Two interesting articles with some good background for those interested in Southwest. Very well written and factual (in my opinion)
http://www.sptimes.com/2005/04/18/Business/Southwest_s_tiger.shtml
Southwest's tiger
Published April 18, 2005
Southwest Airlines CEO Gary Kelly wants the airline to grow in big markets as other carriers retreat or move into international routes, an analyst says. The airline's strategy is to use low fares to squeeze the competition.
Don't let the corny on-board jokes and whimsical television ads fool you.
Southwest Airlines has emerged as the toughest competitor in a sharp-elbowed business with a series of aggressive expansion moves.
The nation's largest discount carrier won a bidding war in December for a bigger share of Chicago's huge air travel market. Southwest lands next month in Pittsburgh, a stronghold for bankrupt US Airways. Meanwhile, the airline is fighting a federal law that limits flying at its hometown airport in Dallas, a direct challenge to crosstown rival American Airlines.
The initiatives put a spotlight on Gary Kelly, Southwest's veteran chief financial officer who was promoted to chief executive in July. He has earned early rave reviews.
Analysts like Kelly's focus on costs. Labor leaders say he's in tune with the airline's employee-friendly, offbeat culture, such as dressing last fall as Gene Simmons of the rock band KISS at Southwest's annual Halloween bash. Kelly has moved quickly to seize growth opportunities.
"He's from the (Southwest) mold," said Darryl Jenkins, a visiting professor at Embry-Riddle Aeronautical University in Daytona Beach. "He's bright and he's very aggressive.
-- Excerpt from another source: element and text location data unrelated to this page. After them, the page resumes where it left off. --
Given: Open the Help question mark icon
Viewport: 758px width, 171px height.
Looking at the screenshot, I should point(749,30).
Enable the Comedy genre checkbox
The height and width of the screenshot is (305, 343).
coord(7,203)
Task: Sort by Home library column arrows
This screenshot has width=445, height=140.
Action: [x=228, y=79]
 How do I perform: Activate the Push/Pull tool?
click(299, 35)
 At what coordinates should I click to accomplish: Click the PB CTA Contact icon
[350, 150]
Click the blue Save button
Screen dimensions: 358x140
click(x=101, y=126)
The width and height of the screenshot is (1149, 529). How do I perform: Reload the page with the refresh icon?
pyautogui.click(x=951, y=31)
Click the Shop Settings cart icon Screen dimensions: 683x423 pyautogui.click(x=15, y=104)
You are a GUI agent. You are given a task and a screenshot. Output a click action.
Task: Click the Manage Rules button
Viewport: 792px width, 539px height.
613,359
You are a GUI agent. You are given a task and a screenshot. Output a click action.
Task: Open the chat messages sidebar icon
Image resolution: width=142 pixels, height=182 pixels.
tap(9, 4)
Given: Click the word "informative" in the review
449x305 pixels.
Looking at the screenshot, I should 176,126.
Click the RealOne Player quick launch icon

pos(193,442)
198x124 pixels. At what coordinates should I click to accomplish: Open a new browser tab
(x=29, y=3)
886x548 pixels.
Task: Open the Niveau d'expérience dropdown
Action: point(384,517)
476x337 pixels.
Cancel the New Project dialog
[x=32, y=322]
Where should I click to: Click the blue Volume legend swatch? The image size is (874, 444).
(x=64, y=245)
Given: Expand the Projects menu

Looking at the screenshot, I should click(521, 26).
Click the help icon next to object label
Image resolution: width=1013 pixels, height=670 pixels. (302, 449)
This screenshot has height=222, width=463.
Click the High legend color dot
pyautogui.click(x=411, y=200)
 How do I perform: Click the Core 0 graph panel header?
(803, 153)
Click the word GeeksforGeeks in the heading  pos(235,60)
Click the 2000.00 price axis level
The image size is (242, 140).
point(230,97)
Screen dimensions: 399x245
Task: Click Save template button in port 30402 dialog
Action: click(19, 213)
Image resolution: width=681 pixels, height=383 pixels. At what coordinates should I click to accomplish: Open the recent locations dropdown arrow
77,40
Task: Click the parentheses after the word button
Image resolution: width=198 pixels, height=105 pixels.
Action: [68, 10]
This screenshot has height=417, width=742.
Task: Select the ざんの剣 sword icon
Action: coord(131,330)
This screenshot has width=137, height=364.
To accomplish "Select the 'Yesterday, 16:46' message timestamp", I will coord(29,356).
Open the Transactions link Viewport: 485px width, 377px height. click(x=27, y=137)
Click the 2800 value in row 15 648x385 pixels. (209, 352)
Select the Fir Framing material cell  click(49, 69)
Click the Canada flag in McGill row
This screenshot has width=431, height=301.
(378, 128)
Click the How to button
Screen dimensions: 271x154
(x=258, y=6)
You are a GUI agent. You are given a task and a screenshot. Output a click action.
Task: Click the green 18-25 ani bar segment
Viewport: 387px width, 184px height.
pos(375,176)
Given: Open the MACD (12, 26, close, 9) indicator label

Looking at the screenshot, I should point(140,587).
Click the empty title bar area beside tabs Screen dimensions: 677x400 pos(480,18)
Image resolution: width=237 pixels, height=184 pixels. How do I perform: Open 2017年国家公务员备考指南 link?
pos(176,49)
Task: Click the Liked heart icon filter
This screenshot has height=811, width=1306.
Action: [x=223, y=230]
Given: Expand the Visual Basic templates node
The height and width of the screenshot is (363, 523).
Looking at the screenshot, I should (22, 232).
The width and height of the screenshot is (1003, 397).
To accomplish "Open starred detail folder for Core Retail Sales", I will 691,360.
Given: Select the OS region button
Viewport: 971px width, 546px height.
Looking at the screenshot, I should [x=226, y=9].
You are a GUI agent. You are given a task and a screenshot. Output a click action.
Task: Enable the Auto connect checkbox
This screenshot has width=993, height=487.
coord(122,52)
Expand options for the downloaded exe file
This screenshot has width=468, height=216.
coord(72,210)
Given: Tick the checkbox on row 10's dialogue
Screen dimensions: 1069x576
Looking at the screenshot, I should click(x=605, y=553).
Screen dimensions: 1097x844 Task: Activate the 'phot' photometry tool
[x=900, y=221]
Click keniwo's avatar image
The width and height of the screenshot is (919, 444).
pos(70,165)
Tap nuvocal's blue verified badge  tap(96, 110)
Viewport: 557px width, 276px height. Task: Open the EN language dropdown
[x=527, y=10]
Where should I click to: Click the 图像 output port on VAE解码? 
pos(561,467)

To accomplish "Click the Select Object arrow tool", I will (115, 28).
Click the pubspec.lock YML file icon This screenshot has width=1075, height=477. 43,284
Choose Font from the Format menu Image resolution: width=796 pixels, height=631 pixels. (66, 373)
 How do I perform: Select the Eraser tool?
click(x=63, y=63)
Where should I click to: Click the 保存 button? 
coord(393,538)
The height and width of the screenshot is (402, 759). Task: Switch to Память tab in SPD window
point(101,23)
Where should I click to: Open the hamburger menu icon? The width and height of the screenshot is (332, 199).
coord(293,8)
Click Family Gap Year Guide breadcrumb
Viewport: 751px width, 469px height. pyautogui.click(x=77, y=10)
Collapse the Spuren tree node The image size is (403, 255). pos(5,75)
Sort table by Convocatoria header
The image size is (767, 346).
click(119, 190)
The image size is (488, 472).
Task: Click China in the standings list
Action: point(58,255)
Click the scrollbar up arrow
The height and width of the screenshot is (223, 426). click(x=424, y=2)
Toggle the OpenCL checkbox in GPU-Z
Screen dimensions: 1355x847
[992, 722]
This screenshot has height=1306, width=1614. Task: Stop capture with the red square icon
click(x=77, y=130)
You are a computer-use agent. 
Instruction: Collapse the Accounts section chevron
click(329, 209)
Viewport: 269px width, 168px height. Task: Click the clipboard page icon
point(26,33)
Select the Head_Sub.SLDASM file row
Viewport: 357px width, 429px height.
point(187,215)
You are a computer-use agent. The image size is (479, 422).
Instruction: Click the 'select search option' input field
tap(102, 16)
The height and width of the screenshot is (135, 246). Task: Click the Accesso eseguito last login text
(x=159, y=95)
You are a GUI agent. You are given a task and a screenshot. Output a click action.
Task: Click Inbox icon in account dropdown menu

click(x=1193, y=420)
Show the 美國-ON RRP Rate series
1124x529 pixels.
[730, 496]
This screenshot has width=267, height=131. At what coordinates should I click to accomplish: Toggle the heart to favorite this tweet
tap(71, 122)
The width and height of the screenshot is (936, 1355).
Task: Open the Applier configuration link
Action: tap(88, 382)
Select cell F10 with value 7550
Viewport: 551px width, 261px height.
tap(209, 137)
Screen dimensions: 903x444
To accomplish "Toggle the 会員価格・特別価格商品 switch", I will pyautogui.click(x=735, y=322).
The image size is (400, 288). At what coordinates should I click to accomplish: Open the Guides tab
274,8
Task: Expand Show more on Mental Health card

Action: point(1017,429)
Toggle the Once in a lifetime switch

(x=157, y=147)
He'll be a very tough competitor."
Southwest passed Delta Air Lines last year as the largest carrier of domestic air travelers. With competitors hobbled by high fuel prices and low fares, Kelly, 50, wants Southwest to grow in big markets as other carriers retreat or move planes into more lucrative international routes, says Robert Mann, an airline analyst in Port Washington, N.Y.
"Gary Kelly sees this business cycle as a window of opportunity to install Southwest as No. 1 and never look back," he said.
The discounter unseated Delta as Tampa International Airport's top airline in 2004, with 3.6-million passengers, or 19.6 percent of the market.
Tonight, Kelly will attend the dedication of Tampa International's Airside C, where Southwest will be largest tenant. The airline will eventually take 12 of the 16 gates, boosting its capacity by 50 percent.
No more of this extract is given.